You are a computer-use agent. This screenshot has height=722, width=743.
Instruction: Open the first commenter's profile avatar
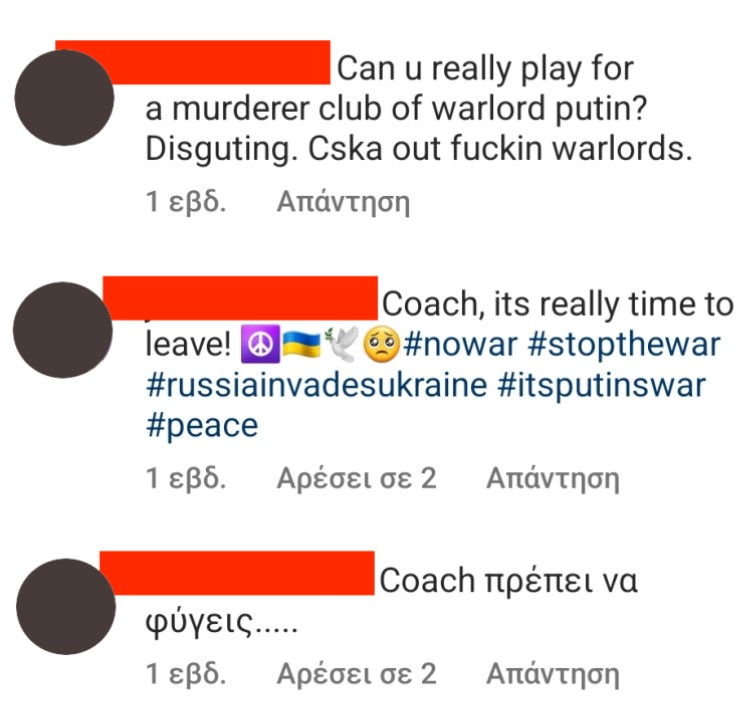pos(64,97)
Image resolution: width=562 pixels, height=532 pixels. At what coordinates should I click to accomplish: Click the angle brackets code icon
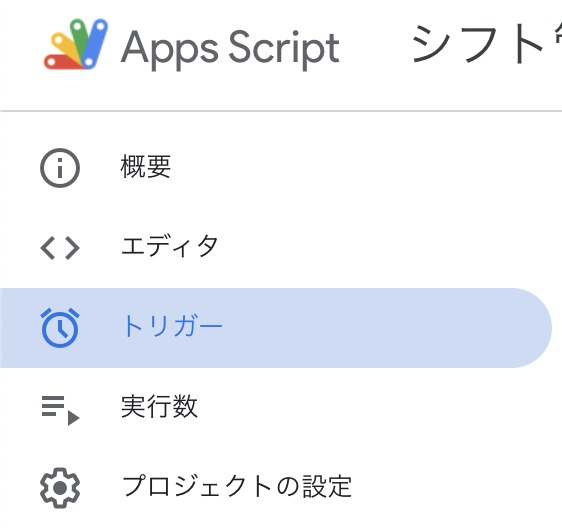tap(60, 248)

---

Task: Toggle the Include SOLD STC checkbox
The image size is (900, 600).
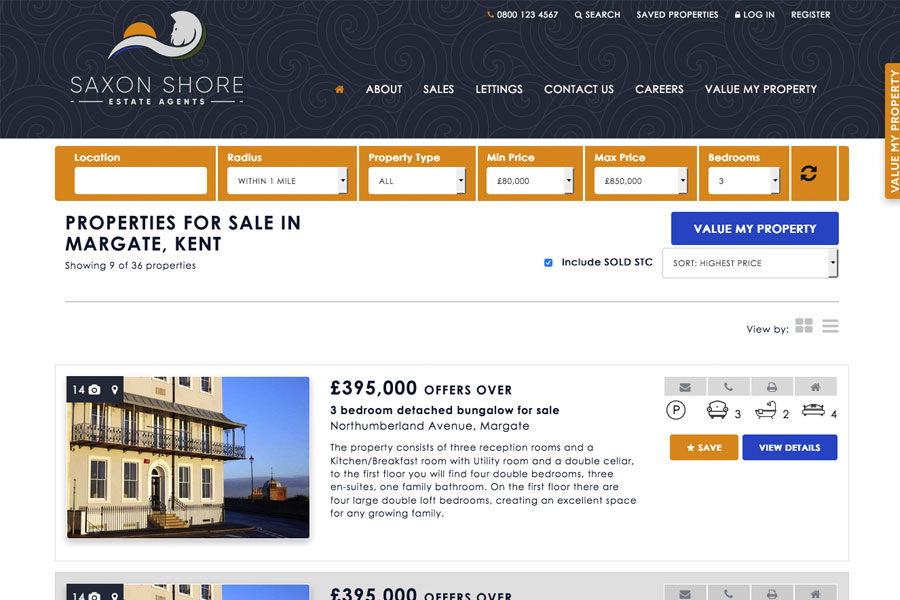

* **What is needed**: Reproduce the lines of the entries above from the one with "Task: Toggle the Include SOLD STC checkbox" to the one with "The image size is (900, 600).", both included, exactly and without any other line.

* **Solution**:
Task: Toggle the Include SOLD STC checkbox
The image size is (900, 600).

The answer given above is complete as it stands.